Source:

┌──

# Key Value Pair Entity Conversion

* Author: docai-incubator@google.com

## Disclaimer

This tool is not supported by the Google engineering team or product team. It is provided and supported on a best-effort basis by the DocAI Incubator Team. No guarantees of performance are implied.	

## Purpose and Description

This tool uses Form parser JSON files (Parsed from a processor) from the GCS bucket as input, converts the key/value pair to the entities and stores it to the GCS bucket as JSON files.

## Prerequisites

1. Vertex AI Notebook
2. Labeled json files in GCS Folder

## Step by Step procedure 

### 1. Setup Input Variables


 * **PROJECT_ID:** provide your GCP project ID (Optional)
 * **bucket_name:** provide the bucket name 
 * **formparser_path:** provide the folder name of the jsons gor parsed with form parser.
 * **output_path:** provide for the folder name where jsons will be saved.

└──

Extracted material:

┌──

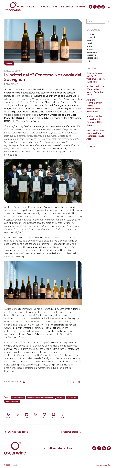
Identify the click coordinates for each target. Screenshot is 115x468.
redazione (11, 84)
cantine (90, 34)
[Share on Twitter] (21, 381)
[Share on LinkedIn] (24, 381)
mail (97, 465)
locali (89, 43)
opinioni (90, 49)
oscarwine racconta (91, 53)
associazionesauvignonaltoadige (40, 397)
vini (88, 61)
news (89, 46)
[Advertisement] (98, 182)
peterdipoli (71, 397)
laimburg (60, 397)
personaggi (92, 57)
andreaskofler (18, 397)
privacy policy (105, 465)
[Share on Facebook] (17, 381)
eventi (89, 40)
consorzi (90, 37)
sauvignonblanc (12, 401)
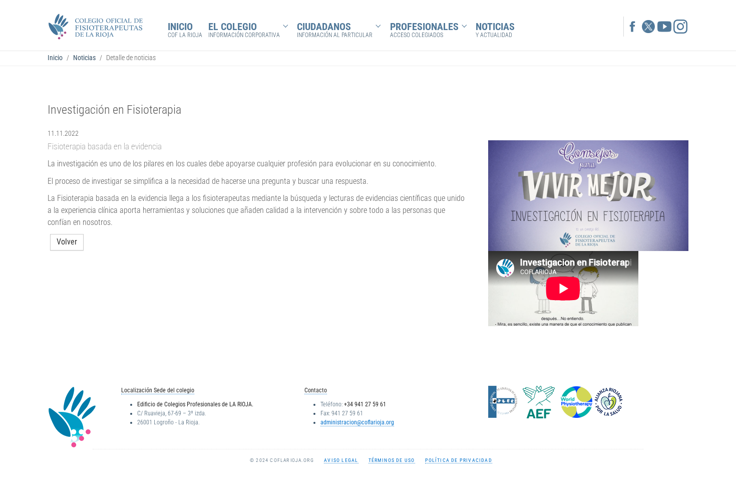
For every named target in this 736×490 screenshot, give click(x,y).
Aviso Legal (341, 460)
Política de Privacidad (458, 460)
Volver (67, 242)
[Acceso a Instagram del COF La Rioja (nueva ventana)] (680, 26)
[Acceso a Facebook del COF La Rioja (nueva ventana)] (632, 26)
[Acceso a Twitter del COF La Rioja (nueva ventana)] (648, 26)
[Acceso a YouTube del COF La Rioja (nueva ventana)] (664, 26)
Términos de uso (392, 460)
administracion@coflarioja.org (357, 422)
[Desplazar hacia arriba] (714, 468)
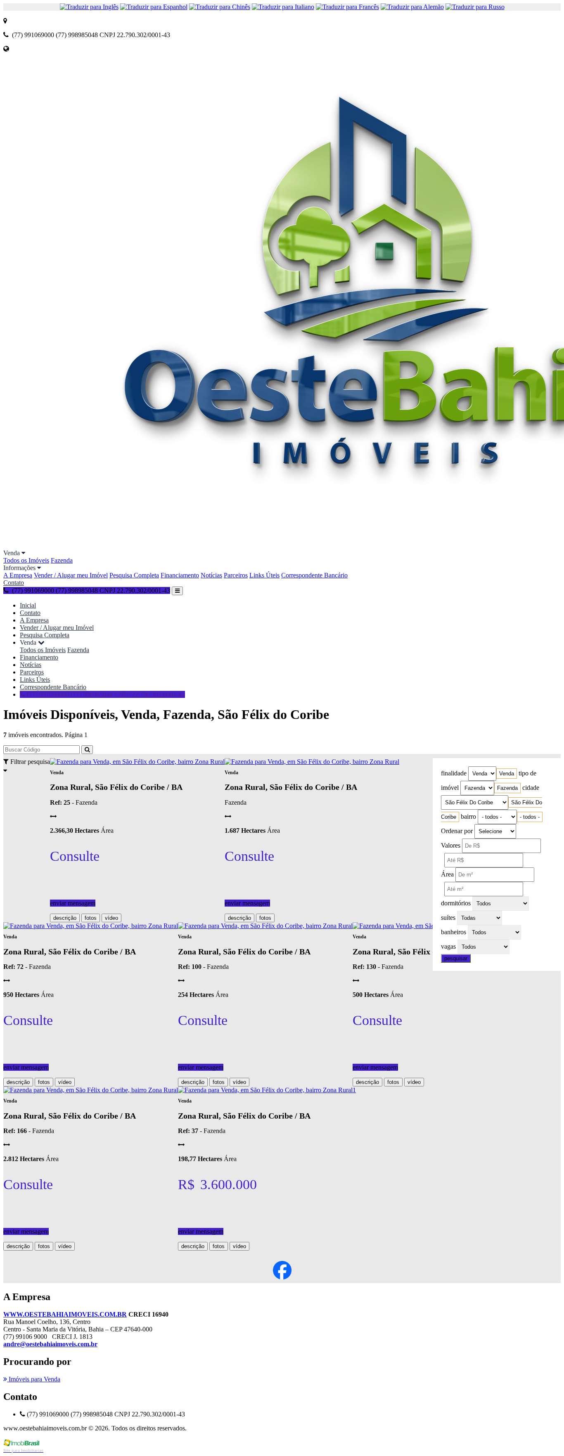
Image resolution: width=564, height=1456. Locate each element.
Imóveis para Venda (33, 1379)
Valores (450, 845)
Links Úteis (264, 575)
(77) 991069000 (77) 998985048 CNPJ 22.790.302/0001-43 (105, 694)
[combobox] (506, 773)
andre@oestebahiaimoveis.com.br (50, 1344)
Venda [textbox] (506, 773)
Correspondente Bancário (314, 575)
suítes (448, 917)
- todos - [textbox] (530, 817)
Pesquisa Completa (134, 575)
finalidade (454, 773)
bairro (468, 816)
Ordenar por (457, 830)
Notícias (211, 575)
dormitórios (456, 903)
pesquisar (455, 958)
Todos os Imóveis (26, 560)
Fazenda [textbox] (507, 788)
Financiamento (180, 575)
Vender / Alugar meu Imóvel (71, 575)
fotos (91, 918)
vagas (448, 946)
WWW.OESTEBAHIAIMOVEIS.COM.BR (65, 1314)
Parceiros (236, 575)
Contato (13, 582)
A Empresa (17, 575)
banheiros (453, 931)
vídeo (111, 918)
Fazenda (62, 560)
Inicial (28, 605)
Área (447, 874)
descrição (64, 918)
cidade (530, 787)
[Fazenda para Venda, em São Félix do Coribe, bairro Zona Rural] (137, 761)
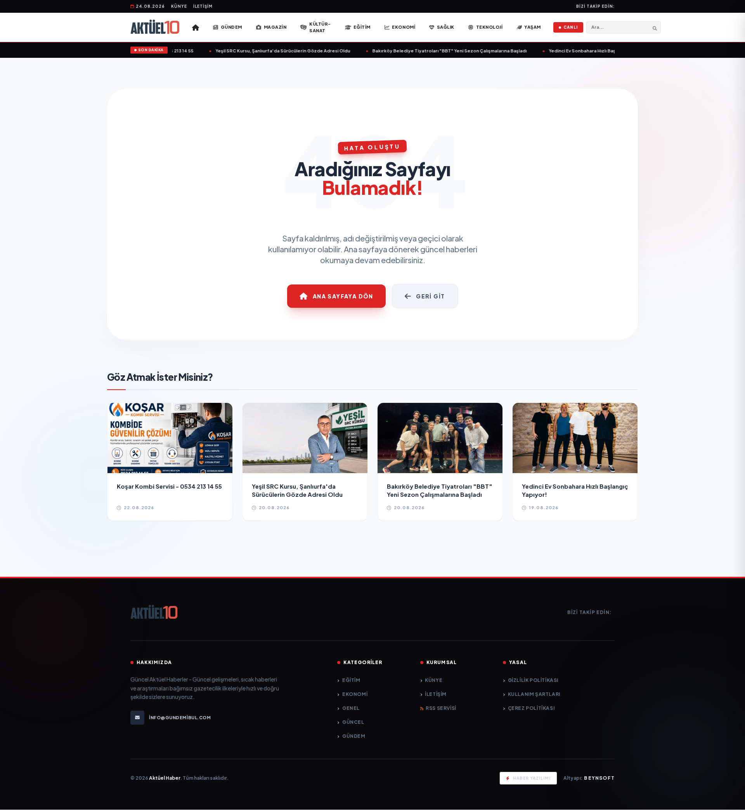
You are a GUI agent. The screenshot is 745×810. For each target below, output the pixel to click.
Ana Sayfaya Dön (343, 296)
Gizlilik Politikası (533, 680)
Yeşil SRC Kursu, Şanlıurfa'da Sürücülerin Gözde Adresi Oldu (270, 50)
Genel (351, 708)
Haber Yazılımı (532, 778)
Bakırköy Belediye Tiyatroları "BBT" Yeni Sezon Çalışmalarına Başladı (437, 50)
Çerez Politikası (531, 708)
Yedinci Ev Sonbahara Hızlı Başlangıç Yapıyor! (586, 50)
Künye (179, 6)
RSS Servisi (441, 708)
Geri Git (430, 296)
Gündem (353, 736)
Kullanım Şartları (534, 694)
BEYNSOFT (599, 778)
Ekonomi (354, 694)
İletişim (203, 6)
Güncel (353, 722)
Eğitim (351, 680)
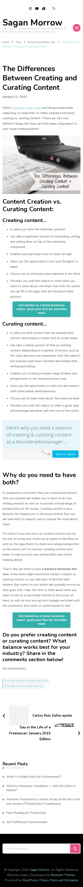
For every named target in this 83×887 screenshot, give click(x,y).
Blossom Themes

└──
┌──

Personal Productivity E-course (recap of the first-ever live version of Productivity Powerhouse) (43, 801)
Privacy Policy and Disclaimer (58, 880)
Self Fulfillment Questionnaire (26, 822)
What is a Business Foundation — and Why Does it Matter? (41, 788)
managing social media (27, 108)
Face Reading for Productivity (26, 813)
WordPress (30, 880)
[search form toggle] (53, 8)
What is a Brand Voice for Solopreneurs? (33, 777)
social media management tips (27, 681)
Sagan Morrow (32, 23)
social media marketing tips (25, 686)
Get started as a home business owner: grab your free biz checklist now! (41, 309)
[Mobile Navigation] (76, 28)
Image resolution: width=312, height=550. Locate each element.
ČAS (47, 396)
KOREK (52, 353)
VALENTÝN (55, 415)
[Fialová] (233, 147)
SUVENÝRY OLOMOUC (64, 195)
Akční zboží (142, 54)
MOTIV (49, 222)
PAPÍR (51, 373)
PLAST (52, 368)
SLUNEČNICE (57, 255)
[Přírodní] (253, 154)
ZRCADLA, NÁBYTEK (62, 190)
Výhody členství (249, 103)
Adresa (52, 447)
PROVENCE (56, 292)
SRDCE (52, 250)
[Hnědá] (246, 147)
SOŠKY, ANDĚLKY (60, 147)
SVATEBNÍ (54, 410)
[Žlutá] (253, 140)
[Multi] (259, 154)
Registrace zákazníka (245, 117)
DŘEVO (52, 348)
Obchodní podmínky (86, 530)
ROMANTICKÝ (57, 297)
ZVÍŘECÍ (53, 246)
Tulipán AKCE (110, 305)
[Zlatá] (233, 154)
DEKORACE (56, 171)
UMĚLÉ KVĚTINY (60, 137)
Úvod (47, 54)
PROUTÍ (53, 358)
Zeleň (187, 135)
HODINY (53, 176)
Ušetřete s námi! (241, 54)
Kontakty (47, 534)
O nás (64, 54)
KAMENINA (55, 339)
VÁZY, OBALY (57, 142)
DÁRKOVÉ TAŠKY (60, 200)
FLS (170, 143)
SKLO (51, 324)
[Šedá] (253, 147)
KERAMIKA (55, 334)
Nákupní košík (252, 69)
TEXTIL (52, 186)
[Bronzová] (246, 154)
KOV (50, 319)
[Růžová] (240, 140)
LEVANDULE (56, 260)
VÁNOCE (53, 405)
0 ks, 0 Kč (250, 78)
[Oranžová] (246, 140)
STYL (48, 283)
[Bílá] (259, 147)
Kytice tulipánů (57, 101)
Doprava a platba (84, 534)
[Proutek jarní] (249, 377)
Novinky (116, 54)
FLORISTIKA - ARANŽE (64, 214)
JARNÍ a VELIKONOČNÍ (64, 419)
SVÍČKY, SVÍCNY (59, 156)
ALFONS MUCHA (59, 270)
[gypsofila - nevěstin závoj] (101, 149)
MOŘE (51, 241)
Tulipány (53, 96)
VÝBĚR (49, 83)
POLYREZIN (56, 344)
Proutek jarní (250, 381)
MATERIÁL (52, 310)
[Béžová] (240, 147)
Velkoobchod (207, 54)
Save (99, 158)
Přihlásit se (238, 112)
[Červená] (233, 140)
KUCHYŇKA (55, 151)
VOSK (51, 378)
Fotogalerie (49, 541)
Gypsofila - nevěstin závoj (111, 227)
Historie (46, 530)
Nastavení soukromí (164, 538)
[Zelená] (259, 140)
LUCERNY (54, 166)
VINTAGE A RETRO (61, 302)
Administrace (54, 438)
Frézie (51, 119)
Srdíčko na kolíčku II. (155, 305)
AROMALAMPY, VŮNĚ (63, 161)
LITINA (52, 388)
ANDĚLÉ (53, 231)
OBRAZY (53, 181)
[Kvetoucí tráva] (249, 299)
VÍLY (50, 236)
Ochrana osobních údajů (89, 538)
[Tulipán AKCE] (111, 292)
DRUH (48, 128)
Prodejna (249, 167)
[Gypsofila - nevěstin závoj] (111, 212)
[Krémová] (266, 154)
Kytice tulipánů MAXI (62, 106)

└──
┌──

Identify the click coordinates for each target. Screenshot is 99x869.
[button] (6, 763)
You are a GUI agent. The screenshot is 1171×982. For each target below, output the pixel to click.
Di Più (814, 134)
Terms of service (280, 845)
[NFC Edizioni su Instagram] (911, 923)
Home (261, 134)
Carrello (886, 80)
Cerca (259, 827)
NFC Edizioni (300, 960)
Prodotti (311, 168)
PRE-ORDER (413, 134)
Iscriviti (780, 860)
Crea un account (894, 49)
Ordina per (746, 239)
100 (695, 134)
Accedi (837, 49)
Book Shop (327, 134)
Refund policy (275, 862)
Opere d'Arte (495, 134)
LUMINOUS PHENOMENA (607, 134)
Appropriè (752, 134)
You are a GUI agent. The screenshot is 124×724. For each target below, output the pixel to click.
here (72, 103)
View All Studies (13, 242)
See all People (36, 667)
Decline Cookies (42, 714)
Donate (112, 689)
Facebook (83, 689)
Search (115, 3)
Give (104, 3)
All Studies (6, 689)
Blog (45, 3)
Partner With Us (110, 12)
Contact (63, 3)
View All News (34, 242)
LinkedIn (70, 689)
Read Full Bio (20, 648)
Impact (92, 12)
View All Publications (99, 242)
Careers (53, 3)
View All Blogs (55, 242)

└──

What does the tool described in the page on key/value pair entity conversion take as its input? The material comes from a separate source unrelated to the text.

Form parser JSON files, parsed from a processor, taken from the GCS bucket.